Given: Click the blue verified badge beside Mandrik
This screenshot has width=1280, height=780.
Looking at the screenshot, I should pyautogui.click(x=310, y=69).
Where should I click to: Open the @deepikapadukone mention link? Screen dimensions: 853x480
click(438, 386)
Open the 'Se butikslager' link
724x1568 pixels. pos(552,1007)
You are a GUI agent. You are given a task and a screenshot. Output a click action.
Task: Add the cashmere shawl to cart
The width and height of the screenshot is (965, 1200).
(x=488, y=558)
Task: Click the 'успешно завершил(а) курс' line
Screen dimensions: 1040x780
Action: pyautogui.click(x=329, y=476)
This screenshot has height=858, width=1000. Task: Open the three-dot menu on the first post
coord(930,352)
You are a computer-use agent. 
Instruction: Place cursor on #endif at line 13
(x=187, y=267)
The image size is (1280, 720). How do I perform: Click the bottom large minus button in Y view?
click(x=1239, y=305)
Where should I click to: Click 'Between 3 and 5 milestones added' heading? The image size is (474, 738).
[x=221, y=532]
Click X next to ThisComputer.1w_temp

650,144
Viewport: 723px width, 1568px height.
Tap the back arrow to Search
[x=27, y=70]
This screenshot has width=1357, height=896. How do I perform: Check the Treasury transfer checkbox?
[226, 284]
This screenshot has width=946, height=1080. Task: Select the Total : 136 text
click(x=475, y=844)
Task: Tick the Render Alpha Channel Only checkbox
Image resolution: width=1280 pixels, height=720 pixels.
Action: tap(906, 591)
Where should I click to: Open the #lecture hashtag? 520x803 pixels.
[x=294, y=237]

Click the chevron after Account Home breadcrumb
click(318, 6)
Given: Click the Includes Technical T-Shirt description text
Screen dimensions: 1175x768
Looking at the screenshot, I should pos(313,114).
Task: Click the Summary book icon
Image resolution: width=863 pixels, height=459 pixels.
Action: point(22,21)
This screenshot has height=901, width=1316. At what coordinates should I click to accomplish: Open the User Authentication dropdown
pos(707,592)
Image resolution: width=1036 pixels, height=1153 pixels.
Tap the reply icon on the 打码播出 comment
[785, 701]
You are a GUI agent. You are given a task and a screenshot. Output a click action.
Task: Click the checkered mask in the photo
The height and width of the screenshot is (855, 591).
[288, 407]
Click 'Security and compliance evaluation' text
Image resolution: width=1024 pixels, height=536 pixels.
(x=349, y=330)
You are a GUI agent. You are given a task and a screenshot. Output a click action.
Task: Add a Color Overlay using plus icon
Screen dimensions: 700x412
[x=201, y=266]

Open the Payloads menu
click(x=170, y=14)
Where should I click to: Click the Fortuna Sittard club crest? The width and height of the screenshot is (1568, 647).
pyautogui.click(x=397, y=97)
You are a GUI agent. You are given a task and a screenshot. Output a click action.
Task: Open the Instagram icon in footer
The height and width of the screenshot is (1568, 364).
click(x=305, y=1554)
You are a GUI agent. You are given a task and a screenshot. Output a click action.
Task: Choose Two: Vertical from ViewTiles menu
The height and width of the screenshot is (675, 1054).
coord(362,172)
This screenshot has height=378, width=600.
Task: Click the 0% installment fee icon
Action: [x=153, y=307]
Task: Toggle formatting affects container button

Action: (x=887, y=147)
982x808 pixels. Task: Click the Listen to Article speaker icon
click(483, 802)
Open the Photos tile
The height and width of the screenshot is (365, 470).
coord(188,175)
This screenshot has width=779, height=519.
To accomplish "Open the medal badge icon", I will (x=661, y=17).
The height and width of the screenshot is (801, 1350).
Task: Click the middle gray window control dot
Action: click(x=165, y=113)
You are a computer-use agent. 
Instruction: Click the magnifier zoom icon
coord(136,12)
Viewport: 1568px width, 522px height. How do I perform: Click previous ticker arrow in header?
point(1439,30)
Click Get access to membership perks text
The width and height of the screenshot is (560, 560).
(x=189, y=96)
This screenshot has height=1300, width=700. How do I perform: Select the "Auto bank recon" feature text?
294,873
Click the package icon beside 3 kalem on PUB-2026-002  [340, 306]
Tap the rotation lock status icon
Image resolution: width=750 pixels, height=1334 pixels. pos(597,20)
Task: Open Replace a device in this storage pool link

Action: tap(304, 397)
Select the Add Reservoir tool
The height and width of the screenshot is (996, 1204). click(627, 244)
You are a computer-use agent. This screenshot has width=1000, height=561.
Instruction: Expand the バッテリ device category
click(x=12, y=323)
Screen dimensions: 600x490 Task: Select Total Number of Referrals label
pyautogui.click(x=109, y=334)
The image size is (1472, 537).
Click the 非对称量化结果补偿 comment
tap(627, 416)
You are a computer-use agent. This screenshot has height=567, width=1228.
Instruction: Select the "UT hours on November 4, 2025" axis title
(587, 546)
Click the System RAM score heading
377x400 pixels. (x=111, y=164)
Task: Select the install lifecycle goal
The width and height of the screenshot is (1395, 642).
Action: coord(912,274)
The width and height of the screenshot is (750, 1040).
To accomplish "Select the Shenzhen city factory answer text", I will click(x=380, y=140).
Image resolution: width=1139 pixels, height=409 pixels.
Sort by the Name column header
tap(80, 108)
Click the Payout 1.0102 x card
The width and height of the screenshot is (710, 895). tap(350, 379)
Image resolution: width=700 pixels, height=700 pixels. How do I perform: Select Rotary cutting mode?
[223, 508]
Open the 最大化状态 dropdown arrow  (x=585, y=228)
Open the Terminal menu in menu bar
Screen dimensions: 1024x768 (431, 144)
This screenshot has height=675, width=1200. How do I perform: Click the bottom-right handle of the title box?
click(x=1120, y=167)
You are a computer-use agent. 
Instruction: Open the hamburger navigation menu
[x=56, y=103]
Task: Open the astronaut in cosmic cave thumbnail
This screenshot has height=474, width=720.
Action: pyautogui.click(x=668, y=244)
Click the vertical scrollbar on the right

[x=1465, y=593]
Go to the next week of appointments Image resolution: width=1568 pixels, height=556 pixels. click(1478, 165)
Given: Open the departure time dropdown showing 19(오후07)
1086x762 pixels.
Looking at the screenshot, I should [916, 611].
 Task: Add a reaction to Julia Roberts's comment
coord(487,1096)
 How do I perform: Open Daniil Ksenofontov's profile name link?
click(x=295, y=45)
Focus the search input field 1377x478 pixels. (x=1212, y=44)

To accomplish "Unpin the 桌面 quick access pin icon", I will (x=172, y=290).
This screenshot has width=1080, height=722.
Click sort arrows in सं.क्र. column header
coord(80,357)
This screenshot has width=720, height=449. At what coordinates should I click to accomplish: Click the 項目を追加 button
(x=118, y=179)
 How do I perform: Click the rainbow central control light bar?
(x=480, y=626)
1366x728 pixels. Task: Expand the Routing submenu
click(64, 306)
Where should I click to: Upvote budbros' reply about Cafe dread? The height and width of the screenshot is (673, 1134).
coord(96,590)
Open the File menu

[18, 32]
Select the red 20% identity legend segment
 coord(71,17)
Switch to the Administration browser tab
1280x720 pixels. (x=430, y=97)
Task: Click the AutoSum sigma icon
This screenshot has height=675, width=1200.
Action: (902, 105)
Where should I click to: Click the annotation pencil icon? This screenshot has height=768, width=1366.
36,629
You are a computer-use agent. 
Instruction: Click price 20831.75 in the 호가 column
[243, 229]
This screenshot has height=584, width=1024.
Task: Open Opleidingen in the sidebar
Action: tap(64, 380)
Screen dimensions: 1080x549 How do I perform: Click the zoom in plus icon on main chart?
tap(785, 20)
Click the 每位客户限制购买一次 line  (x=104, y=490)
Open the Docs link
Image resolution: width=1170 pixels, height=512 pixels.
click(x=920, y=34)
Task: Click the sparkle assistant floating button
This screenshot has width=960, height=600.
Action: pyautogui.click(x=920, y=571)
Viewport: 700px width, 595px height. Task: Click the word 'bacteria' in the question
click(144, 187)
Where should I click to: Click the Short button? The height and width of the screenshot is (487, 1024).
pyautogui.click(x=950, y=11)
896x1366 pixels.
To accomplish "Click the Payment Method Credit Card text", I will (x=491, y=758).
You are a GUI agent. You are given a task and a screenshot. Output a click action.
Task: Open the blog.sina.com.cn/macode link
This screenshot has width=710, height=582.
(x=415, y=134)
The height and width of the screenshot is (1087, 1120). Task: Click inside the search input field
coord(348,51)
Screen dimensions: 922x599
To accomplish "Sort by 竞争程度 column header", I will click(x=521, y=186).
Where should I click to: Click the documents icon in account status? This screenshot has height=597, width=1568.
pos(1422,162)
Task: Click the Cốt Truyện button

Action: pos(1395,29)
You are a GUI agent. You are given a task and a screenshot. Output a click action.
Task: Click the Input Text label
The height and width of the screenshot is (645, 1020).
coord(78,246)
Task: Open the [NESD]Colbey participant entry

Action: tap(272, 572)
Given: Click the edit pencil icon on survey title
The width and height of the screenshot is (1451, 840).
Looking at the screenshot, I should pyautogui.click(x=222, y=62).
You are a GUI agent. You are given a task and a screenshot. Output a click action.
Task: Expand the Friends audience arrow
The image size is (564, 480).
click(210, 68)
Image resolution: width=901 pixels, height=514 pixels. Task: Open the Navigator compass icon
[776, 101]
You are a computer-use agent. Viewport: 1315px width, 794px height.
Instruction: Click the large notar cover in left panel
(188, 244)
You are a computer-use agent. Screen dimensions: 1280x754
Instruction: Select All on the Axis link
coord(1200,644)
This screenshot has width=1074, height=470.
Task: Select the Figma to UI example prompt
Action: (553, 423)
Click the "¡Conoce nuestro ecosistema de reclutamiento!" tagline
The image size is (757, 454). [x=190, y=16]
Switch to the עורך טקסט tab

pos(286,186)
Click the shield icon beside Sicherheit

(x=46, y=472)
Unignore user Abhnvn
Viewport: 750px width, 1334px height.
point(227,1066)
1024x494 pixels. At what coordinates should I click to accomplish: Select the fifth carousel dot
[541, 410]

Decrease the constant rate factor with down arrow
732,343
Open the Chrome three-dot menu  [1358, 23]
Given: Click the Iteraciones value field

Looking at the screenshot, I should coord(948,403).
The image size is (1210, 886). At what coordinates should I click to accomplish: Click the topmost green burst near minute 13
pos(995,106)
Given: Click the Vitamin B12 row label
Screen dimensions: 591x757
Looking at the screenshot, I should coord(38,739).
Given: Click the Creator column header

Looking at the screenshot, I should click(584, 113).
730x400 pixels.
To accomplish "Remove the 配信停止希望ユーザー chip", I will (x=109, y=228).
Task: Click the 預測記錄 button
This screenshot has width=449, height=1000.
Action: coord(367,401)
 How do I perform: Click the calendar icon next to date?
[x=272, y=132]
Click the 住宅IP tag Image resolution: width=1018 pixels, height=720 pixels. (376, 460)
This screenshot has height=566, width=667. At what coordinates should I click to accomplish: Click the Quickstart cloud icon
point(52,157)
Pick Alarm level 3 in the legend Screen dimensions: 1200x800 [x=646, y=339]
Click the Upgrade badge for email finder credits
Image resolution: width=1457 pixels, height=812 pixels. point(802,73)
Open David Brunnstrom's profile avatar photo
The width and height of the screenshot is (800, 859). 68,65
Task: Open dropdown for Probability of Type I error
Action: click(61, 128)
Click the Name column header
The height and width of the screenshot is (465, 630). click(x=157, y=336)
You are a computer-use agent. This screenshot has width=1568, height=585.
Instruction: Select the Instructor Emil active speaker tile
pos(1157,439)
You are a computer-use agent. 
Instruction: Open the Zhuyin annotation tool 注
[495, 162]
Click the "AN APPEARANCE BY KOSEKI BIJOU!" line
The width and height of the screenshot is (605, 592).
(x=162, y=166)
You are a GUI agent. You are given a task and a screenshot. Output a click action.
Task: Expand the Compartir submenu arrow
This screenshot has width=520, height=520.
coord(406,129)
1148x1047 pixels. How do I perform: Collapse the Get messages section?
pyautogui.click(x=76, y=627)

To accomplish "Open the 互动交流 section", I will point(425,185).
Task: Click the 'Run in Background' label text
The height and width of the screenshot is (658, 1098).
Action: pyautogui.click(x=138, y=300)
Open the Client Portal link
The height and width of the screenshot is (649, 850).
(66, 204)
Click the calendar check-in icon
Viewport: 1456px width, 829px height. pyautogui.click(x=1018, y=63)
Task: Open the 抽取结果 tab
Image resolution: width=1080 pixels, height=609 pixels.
----
Required work: With no other words, state how many lines above hold the word "access".

Task result: 2